アクセスサービスシステム研究所では、実社会とのインタラクションを常に伴うアクセス系オペレーションを対象に、その仕組みの変革や価値の連鎖的拡大を実現し、オペレータの生産性を向上(働き方改革・DX)させるシステム・技術の開発に取り組んできました。これらは、アクセスネットワークの設備管理に留まらず、さまざまな業務に汎用的に適用可能です。
(1) マーケティング分析支援システム(M3S)
定量的なデータベースマーケティングの一手法として、データマイニング分析プロセスが用いられてきましたが、市販ツールをそのまま適用しただけでは、一連のプロセスループを回すには不十分でした。そこで、アクセスサービスシステム研究所では、マーケティング分析業務の現場において高度な統計スキルを持たなくとも精度を落とすことなく簡易な操作でデータマイニング分析プロセスが実施できるようにシステム化を図ったマーケティング分析支援システムM3S(Marketing Analysis Support System)を2003年に開発しました。
(2) 業務プロセス可視化・分析システム(BPOST)
多くの企業では複数の組織にまたがる業務の効率的のため、下図のような業務プロセスモデルに合わせて業務システムの開発・利用を行っていますが、実際には、想定どおりに業務が行われない場合や、市場の動向と業務担当者のスキルの変化に応じて、業務プロセスが次第に変化していくことがあるため、これに合わせて、業務プロセス管理を継続的に行うことが必要になっています。
業務プロセス管理を継続的に行うためには、業務プロセス管理、特に業務の現状把握には時間と労力がかかるため、これらの削減が課題になっています。
そこで、アクセスサービスシステム研究所では、2008年に、自動的に記録される複数の業務システムの実行履歴を基に、実際の業務の進め方(業務プロセス)を再現、可視化し、さまざまな観点で分析できる業務プロセス可視化・分析システムBPOST(Business Process Optimization Support Tool)を開発しました。

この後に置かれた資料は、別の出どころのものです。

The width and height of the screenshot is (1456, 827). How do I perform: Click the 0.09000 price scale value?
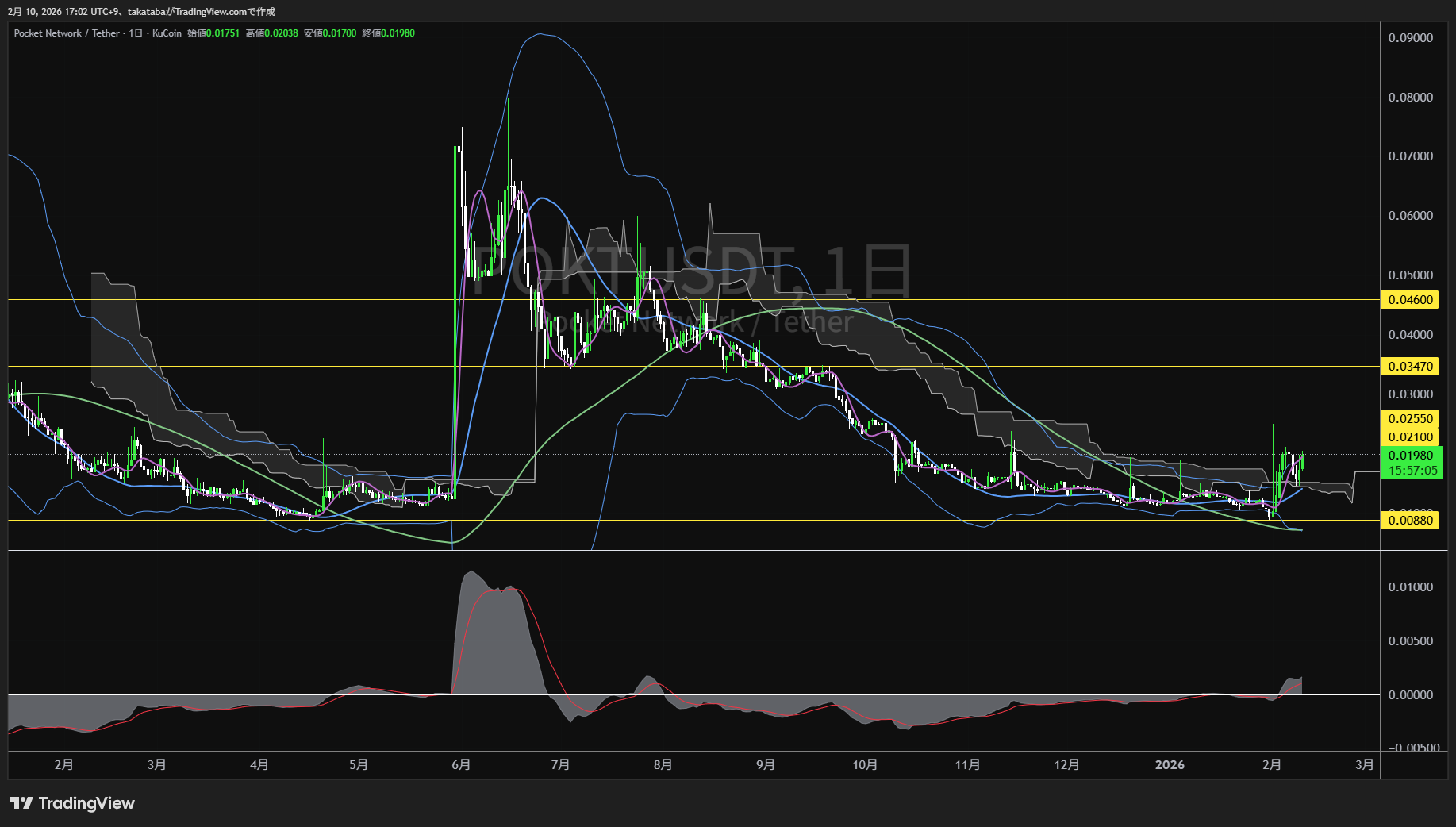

(3) オペレータの操作を自動化するソフトウェア(UMS)
アクセス網の維持管理を行うオペレーションには、OpS(Operation Support System)の存在が不可欠です。しかし、全ての業務に対してOpSを最適化することは難しいため、冗長・単調な操作を必要とする業務が発生し、オペレーションコストの増大を招いていました。この課題に対しては、冗長・単調な操作を自動化することで解決することができます。そこで、アクセスサービスシステム研究所は、2010年にオペレータの操作を自動化するソフトウェアUMS(Unified Management Support System)を開発しました。2011年には商用OpSに導入され、多様な業務領域において効率化を達成しています。続けて、2012年にVer.2、2013年にVer.3の開発を行い、様々な機能改善や新機能追加を行いました。2013年12月には、アクセスサービスシステム研究所での開発・保守体制は終了し、開発主体をNTTアドバンステクノロジへ移行しました。
(4) 異なるNW間で情報を安全かつ簡易に流通させるデータブリッジ
業務上、他社の出先端末など、別ネットワークの端末とのデータ受け渡しを求められることがあります。従来、こうした場面では、USBメモリを使った端末間の情報のコピーや、片方の端末で紙印刷し、他方の端末で再投入するという人手による情報流通が行われています。しかし、USBメモリの紛失などによる情報漏えいのリスクや媒体の管理稼働、情報再投入時の投入ミスなどが課題となっていました。
そこで、アクセスサービスシステム研究所では、この課題を解決するため、クライアント端末データ流通システム(通称:データブリッジ)を開発しました。データブリッジは、セキュリティ要件を満たしつつ必要なデータのみを流通させる仕組みを実現します。2015年1月に、アクセスサービスシステム研究所での開発・保守体制は終了し、開発主体をNTTソフトウェアへ移行しました。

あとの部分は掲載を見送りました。